> [Task statement] Bring together all lines from the listing below that contain the string "Paladar".

> [Records shown]
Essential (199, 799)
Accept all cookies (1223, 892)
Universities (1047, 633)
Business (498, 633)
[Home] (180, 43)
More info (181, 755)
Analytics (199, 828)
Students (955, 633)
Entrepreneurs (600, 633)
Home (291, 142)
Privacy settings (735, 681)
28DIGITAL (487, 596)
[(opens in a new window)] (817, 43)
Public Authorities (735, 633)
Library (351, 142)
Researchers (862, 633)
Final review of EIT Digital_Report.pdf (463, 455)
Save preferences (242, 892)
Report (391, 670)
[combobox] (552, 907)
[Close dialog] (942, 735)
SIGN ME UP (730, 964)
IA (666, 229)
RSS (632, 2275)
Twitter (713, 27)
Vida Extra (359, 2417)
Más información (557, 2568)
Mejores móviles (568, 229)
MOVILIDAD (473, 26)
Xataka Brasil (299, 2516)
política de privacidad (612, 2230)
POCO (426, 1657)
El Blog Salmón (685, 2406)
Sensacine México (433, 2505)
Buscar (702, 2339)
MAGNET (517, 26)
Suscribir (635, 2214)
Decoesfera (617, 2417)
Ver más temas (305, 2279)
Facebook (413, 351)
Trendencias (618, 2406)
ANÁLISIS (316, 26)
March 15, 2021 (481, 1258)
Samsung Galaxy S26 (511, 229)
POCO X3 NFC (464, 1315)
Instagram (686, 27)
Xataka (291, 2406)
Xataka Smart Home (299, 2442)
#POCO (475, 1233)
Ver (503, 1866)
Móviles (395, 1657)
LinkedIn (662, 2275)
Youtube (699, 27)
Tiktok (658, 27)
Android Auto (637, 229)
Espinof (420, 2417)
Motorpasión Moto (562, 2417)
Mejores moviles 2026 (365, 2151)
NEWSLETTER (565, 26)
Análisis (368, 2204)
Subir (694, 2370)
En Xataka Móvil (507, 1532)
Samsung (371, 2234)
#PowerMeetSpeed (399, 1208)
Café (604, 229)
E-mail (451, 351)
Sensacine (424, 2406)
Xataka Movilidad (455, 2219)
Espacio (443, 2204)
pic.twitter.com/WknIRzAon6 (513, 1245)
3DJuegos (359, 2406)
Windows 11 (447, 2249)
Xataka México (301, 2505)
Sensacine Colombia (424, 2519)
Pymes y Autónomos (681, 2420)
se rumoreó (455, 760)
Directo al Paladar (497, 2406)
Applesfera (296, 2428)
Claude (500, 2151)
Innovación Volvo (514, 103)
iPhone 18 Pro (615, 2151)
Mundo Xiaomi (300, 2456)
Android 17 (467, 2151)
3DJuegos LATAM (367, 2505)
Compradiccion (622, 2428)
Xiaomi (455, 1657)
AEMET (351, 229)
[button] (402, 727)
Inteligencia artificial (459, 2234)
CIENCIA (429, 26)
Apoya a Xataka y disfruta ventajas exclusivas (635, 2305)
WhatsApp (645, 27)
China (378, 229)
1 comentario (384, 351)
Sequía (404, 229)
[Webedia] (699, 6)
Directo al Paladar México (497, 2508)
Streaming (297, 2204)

> [Output of the exercise]
Directo al Paladar (497, 2406)
Directo al Paladar México (497, 2508)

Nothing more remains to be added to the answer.